Au revoir to the grand-père of Vimy
There are thousands of Canadians, young Canadians, who instantly know the moniker "The Grand-Père of Vimy." Those same young Canadians are a little bereft today.
Georges Devloo has died, at 85, and that means a tradition of respect and generosity and stunning hospitality has gone, too.
Vimy, that crucial French village so soaked in Canadian history and blood, is a place of pilgrimage. Anyone who opts to take a train there knows, though, that actually getting to the memorial is tough. It's nowhere near the station, and the station has no taxis. It has no phone. It has no employees. But, for the past 13 years, it had Monsieur Devloo.
He was the elderly man in the trench coat, beret and broad smile who virtually every day stood on the platform to wait for wayward Canadians and offered to take them to the memorial. He asked for absolutely nothing in return.
The best guess is that he shepherded roughly 1,300 Canadians through Vimy. But he did much more. Always a gregarious soul, he quickly got to know the young Canadian guides who worked at the memorial. When they were sick, he took them soup. He stored their bicycles in his house over the winters. He taught them how to drive standard. He teased them about their French, and he was always there with a kind word for the lonely and homesick.
I met him in the spring of 2007 while doing a story for the CBC's coverage of the 90th anniversary of the battle for Vimy Ridge. That story was called, "Welcome Man."
Walking into his dining room left me slack jawed. It was filled with postcards and little Canadian flags and Maple Leaf emblems and pictures, everywhere, of a smiling Devloo with Canadians. He couldn't wait to open up his albums. He seemed to know all their names, all their faces, all their stories.
#####
**Instructions:**
**a)** List every kind of item the Georges Devloo tribute says filled his dining room.
**b)** Proceed with the Georges Devloo tribute, picking up after its final sentence.

**Data extracts:**
#####
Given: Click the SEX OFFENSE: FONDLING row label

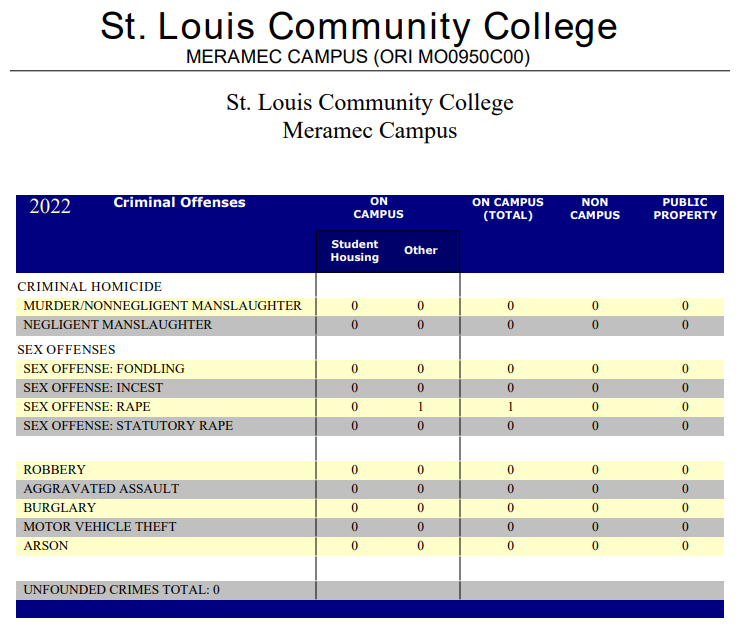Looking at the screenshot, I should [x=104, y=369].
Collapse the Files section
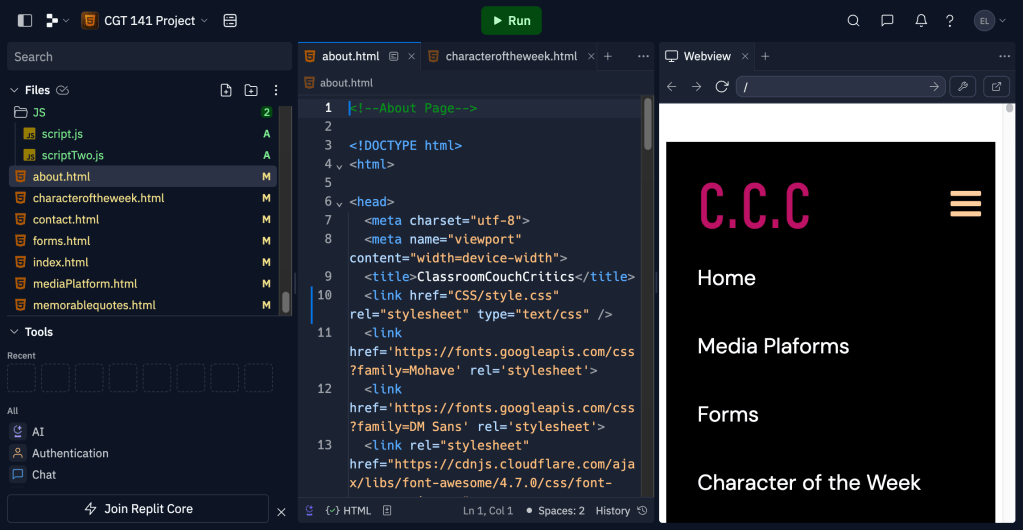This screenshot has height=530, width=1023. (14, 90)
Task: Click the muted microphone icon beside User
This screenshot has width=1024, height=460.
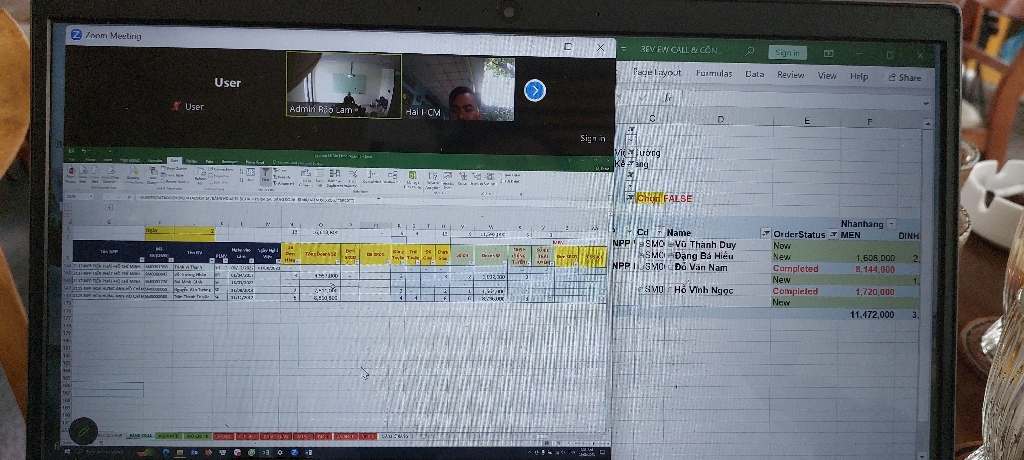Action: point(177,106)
#####
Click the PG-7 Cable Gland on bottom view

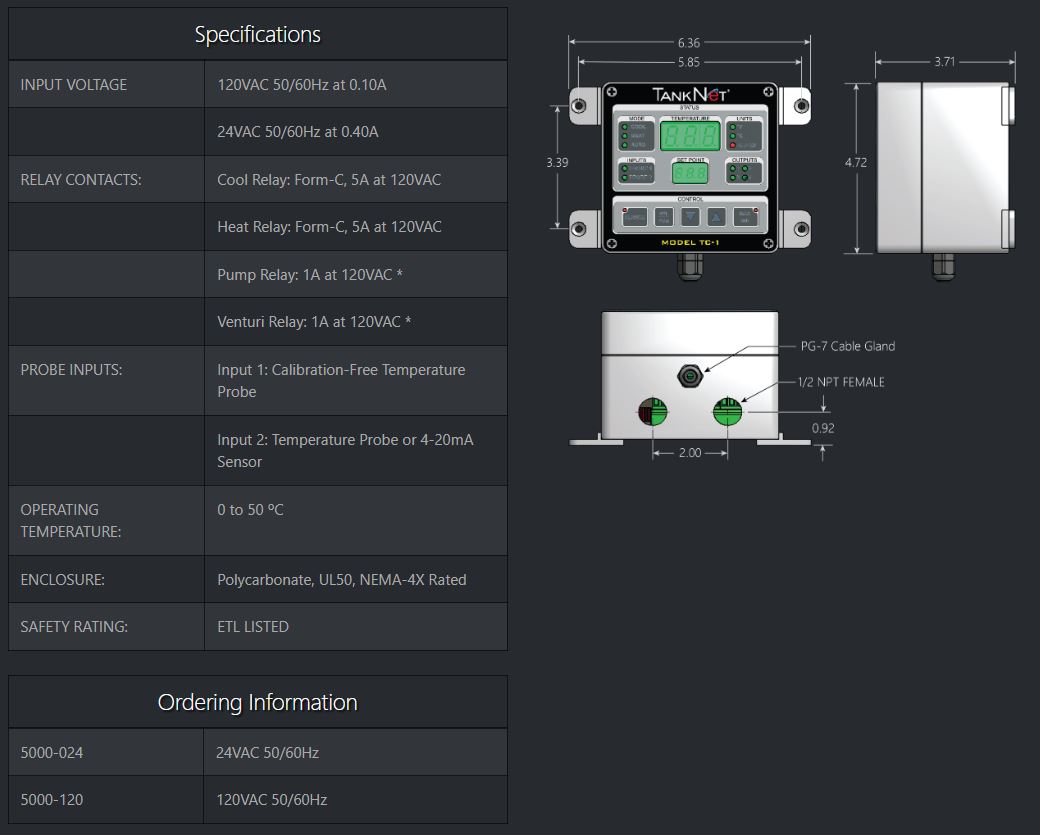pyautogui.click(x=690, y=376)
#####
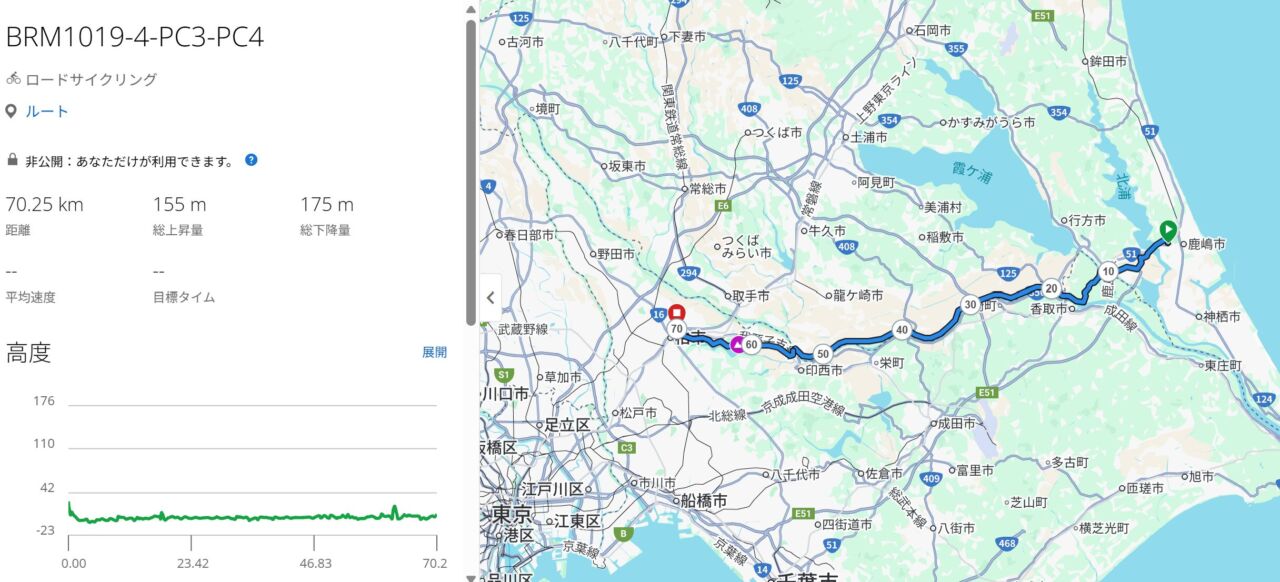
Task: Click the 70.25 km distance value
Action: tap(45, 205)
#####
**Replies:**
**a)** postcards, little Canadian flags, Maple Leaf emblems, pictures of a smiling Devloo with Canadians

**b)**
His devotion to them was returned with equal enthusiasm. Three times he was invited to Canada by the young guides, and on each visit, he was treated like a king. Last November, the Department of Veterans Affairs honoured him with a certificate of appreciation. He deserved that and more.
Why did he do it? He told us it was a mixture of things. When his wife died, he was terribly lonely and had a lot to give still. But there was also something that struck him about Canada. He said he knew how much Canada gave, said he knew, too, that Canada was one of the few countries that gave without asking for anything in return. It wasn't just about war. It was about rebuilding after the war. His deeds, he said, were simply acts of solidarity.
What now, I wonder. How on earth does this vacancy get filled? No doubt thousands of Canadians are asking that, too. There is a Facebook page dedicated to Mr. Devloo. On it, there are suggestions that some of the former guides will go to his funeral this week. Others wonder whether they should form an honour guard at his service. These are generous thoughts, and may they keep coming.
More crucially, may there somewhere out there be someone else with a heart that big and a dedication that real. Remembrance needs respect and more Monsieur Devloo.